When we asked if we could speak to Harvey, straight-faced Binface countered with a warning: “Your belief in the character is starting to fall away. … If that happens, this humor will disintegrate faster than a laser blast.”

Who actually votes for a character like this? In the recent London mayoral election, Binface — running on a pledge to put a price cap on croissants — won more than 24,000 votes.

Perhaps that’s not surprising in a country that voted for “Boaty McBoatface” when asked to name a $288 million research ship, or where a census question on religious identity once got nearly 400,000 people answering that they were Jedi knights from Star Wars.

But in this particular moment, there is a genuine dissatisfaction with politics, as well as anger driven by government scandals, the fallout of Brexit, cost-of-living pressures, political turmoil and stretched public services. A recent British Social Attitudes survey found that public trust and confidence in politics is at an all-time low.

“If you don’t know what you’re going to do, and you go into the polling booth and you see ‘Lord Buckethead’ or ‘Count Binface,’ you might think, I’ll send a message by voting for him,” said Martin Baxter, founder of Electoral Calculus, a political consulting firm.

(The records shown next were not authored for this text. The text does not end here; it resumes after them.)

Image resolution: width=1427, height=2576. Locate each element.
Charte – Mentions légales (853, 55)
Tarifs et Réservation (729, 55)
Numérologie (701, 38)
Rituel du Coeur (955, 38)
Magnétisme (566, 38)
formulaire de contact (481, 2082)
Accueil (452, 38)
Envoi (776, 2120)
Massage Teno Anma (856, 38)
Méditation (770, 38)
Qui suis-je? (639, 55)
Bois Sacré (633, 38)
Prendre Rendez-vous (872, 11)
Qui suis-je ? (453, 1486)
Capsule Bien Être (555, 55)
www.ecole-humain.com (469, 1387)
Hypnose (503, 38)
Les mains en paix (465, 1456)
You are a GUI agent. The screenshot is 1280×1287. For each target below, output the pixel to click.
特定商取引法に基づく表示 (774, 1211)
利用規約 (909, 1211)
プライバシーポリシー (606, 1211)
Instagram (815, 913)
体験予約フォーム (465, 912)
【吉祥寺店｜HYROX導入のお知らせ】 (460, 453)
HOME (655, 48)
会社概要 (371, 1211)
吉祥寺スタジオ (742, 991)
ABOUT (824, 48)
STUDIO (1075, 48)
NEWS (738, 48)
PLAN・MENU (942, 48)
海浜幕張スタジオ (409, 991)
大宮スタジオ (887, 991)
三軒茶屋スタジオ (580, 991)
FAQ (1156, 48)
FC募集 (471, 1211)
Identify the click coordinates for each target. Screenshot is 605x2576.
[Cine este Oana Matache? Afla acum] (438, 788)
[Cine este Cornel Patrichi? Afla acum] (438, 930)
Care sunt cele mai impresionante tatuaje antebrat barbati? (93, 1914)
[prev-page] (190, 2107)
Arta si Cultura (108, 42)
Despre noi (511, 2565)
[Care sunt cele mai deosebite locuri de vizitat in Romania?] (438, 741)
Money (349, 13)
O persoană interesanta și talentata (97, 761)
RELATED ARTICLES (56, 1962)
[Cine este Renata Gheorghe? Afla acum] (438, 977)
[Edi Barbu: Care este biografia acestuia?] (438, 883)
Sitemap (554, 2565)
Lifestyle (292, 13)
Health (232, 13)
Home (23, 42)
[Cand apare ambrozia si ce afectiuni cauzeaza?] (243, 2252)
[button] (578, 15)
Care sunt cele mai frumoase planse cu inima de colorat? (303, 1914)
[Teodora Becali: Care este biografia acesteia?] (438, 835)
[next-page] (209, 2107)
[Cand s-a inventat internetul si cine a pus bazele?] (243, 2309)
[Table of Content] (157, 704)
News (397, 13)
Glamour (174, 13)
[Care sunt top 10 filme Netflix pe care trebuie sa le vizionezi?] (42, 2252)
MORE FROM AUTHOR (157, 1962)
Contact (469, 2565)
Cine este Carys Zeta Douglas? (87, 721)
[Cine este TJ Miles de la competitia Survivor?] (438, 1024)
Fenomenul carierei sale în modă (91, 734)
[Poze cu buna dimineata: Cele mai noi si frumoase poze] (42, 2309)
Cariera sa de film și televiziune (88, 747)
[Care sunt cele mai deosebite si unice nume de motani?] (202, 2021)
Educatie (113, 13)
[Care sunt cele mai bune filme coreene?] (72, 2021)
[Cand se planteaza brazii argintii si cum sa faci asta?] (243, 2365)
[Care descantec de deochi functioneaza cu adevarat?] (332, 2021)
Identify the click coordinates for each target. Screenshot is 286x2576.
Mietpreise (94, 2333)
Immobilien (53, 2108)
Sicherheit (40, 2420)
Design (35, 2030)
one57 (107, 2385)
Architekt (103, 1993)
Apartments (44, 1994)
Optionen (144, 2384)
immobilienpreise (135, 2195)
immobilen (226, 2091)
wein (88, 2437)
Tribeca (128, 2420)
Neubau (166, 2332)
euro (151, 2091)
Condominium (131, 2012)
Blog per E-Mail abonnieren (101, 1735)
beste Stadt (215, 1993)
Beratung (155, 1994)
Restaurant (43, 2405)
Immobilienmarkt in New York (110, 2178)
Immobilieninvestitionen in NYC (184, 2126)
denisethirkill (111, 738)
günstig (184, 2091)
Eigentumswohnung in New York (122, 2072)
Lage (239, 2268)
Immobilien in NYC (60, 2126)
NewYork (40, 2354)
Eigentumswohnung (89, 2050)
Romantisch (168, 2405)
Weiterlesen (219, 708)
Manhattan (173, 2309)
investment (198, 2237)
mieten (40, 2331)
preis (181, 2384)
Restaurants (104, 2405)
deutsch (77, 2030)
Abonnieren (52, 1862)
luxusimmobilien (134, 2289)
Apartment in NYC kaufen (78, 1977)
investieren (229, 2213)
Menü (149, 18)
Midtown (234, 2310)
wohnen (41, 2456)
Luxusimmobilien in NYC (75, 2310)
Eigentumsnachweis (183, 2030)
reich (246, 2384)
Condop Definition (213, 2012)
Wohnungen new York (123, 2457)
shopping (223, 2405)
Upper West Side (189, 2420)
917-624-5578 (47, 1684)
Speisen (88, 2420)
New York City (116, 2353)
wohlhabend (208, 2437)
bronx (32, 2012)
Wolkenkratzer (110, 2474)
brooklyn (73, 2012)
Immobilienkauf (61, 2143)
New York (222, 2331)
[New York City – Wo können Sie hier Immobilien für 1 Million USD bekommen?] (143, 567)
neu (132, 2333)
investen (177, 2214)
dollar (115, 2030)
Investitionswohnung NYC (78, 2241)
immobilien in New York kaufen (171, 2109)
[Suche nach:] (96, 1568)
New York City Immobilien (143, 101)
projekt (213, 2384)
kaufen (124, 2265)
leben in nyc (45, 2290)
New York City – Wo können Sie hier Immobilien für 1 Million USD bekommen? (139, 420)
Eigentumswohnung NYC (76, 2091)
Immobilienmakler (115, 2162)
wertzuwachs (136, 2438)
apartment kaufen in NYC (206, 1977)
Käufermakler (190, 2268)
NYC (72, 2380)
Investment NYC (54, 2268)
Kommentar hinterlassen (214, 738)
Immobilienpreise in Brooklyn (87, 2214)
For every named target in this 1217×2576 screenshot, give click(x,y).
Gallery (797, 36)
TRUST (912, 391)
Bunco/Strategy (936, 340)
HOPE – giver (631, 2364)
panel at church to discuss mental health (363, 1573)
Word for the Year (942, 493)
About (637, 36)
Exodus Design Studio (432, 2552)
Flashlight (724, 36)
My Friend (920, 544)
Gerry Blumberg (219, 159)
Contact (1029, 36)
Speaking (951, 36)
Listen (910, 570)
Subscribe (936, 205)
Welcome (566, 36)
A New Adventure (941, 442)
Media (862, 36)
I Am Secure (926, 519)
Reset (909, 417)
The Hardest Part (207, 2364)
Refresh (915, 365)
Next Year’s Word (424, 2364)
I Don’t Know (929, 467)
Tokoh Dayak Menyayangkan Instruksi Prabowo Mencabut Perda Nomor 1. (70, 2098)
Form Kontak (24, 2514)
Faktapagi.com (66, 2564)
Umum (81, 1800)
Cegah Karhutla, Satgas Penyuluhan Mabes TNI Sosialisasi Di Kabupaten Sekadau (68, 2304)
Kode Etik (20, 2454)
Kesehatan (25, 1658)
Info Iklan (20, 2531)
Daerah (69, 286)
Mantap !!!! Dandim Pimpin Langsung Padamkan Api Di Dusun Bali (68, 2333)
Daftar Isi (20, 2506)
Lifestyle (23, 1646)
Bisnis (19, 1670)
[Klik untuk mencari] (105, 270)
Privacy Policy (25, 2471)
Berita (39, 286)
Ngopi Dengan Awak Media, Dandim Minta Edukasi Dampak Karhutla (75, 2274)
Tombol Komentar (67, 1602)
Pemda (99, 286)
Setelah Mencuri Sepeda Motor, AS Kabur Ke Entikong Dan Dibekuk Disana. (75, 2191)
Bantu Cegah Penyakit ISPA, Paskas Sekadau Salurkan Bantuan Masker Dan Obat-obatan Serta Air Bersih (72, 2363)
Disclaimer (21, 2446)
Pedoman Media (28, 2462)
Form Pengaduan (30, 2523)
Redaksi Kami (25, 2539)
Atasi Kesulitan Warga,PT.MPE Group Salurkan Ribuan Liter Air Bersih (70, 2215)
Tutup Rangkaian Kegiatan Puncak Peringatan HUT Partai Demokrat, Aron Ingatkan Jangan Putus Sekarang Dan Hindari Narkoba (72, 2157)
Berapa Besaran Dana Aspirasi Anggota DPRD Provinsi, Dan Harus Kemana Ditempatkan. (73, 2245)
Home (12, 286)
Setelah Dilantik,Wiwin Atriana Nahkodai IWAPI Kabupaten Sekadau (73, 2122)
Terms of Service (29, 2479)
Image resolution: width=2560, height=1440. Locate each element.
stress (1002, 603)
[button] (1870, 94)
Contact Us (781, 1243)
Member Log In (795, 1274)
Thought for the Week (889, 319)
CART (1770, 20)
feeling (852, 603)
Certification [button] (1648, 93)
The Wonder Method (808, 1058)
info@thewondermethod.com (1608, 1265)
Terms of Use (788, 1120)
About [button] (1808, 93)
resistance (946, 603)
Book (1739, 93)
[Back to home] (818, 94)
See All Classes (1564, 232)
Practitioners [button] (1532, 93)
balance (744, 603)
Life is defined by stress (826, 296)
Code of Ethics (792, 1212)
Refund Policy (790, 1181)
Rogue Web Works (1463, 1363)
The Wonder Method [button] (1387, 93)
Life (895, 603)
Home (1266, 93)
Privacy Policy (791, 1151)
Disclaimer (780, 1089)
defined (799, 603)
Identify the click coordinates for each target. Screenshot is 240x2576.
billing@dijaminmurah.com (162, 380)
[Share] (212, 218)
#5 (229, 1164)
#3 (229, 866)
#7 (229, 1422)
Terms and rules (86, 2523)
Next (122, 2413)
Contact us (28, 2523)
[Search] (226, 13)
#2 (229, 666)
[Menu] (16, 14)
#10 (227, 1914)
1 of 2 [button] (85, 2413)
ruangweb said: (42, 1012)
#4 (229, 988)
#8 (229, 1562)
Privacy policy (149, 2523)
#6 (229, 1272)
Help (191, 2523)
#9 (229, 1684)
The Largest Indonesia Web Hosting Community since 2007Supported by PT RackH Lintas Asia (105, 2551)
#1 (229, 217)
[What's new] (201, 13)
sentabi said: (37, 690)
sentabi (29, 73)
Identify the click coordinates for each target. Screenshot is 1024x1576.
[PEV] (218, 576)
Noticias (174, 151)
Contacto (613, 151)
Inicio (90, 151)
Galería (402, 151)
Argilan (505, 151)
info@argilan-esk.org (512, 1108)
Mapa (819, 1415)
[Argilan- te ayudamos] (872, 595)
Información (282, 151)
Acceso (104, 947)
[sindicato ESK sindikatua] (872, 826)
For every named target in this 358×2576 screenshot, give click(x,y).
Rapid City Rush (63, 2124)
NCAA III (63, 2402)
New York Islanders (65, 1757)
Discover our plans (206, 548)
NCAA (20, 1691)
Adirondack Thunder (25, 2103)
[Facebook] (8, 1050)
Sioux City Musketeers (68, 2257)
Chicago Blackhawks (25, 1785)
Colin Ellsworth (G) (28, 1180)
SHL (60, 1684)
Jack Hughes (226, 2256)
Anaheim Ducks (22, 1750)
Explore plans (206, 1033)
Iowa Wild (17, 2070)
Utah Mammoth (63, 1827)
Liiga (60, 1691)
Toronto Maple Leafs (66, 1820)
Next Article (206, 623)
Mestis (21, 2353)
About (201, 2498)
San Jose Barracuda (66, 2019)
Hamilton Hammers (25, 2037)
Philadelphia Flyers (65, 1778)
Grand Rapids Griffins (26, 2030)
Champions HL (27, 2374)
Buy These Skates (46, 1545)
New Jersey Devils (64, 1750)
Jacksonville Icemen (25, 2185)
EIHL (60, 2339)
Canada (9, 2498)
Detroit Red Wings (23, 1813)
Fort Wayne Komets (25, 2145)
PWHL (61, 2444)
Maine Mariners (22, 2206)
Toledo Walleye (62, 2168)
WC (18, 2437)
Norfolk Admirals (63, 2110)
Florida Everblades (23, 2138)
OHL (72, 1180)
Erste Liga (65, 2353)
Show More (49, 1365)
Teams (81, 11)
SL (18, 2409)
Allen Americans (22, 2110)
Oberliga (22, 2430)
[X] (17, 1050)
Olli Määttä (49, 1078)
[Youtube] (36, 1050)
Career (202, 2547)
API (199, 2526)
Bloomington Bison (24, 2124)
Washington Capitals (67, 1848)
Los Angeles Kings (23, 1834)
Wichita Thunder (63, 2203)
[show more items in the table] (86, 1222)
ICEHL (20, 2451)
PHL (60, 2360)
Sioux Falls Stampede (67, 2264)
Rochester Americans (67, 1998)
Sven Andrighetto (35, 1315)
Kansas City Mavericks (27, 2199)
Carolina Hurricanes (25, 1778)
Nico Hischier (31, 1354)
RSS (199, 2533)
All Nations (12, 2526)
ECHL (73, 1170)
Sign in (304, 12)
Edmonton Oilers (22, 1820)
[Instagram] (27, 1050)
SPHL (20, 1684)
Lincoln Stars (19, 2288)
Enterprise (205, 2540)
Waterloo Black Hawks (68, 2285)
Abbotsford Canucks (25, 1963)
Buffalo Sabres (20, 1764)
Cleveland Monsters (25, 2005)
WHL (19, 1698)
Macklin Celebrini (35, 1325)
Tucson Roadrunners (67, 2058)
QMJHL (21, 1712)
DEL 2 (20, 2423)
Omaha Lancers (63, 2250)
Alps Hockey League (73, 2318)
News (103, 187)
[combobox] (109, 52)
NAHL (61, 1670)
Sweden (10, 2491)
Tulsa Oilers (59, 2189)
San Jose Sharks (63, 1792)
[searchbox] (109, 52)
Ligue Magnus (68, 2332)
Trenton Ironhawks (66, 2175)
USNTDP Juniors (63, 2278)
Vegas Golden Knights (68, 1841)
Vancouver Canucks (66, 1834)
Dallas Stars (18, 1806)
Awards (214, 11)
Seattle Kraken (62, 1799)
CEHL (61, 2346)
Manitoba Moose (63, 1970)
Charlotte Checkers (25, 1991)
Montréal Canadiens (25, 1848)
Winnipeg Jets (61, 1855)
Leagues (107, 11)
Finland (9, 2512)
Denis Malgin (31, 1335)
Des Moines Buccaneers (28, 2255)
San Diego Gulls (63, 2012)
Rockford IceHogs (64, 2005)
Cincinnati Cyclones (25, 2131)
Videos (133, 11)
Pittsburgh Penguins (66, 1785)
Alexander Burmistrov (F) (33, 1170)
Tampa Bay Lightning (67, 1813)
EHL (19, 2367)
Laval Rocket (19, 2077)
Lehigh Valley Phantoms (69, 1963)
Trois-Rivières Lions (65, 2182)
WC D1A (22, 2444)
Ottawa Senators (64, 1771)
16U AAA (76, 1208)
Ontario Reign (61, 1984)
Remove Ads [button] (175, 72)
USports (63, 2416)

Baxter said satirical candidates have occasionally had political significance — as when the Monster Raving Loony Party, which encourages people to “vote for insanity,” outperformed what remained of the Social Democratic Party in a special election, underscoring that that party’s days were over.

(The Official Monster Raving Loony Party is fielding 22 candidates in this general election.)

Asked what he would consider a good result on July 4, Count Binface said, “I don’t want to get dewy-eyed, or dewy-visored. If I get any votes, that’s fine. If I get zero votes, that’s fine. Ultimately, it’s the being there that counts. This will be a capping moment for 14 Earth Years of some of the worst government leadership any major country has ever suffered.”

Binface said that standing in a village hall or leisure center at 3 a.m. with party leaders as the votes are announced is “a real leveler — and it’s something that makes British democracy particularly wonderful and unique in my visor.”

In 2019, when the vote result was announced for Uxbridge and South Ruislip, Johnson — who had just led his party to a stunning victory — stepped to the lectern and said, “I thank my fellow candidates in all their glory, Lord Buckethead, Elmo … forgive me if I don’t identify them all.”

This year, Elmo is running in the district of Keir Starmer. So, if the polls are right, he may be on the stage when the Labour Party leader and possible next prime minister celebrates a good night.